EXERCISE AIM
From the text about Tesla inventory, print the passage between "If the inventory" and "them once purchased/leased.", inclusive.

PROVIDED TEXT
○ ○ ○ ○ ○

The "New Inventory" cars do not have their actual VIN# listed to my knowledge.
Many times Tesla may show 1 vehicle on the website as in inventory and available for immediate pickup at x location BUT they could in fact have 10 of the same matching config. ; so in those cases (the popular configs) they could easily have some i and some e and assign them to the appropriate buyers and the buyer would never be the wiser.
This is also why the actual inventory count for Telsa is much higher than reported on sites like Telsa Info as these matching configs in the same lot are counted as only 1 vehicle.

If the inventory car is being sold as i on the website ; one can assume with high confidence they have no matching e version. But if they have both they could sell them as e on the site and then assign them once purchased/leased.
 
This video has bits of the charge curve of the Highland Performance, which looks better but they only just plugged in, which makes the complete charge curve look too good usually.

Yeah not sure what to make of that. No idea whether preconditioned properly but certainly was not at 250kW at 25%.

○ ○ ○ ○ ○

Stored data
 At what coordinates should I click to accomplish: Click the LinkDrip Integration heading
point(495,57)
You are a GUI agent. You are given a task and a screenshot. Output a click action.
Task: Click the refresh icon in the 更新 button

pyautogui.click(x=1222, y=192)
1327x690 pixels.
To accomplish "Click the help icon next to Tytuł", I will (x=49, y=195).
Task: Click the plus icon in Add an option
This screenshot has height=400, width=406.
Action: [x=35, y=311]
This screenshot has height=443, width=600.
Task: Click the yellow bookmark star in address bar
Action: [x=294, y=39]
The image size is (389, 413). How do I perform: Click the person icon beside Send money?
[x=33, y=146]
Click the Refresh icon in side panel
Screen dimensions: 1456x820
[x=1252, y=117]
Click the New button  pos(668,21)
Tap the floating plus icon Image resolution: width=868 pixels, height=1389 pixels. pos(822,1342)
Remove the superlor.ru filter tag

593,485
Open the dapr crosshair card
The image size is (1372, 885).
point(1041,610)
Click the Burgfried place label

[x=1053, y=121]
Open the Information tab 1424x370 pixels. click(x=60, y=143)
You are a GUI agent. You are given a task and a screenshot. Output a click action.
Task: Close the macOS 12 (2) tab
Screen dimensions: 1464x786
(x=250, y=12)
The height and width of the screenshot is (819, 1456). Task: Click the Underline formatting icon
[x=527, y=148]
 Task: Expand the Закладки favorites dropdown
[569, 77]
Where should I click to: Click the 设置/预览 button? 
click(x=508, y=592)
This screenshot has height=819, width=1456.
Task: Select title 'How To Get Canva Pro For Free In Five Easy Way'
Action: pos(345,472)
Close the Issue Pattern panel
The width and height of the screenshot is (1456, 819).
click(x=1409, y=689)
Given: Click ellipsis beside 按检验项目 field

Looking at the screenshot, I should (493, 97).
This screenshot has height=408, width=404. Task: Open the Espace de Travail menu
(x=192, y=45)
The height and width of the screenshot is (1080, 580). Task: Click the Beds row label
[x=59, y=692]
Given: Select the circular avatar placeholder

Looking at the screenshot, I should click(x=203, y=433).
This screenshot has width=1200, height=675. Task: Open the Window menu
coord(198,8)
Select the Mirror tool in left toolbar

○ ○ ○ ○ ○

THE REPLY
If the inventory car is being sold as i on the website ; one can assume with high confidence they have no matching e version. But if they have both they could sell them as e on the site and then assign them once purchased/leased.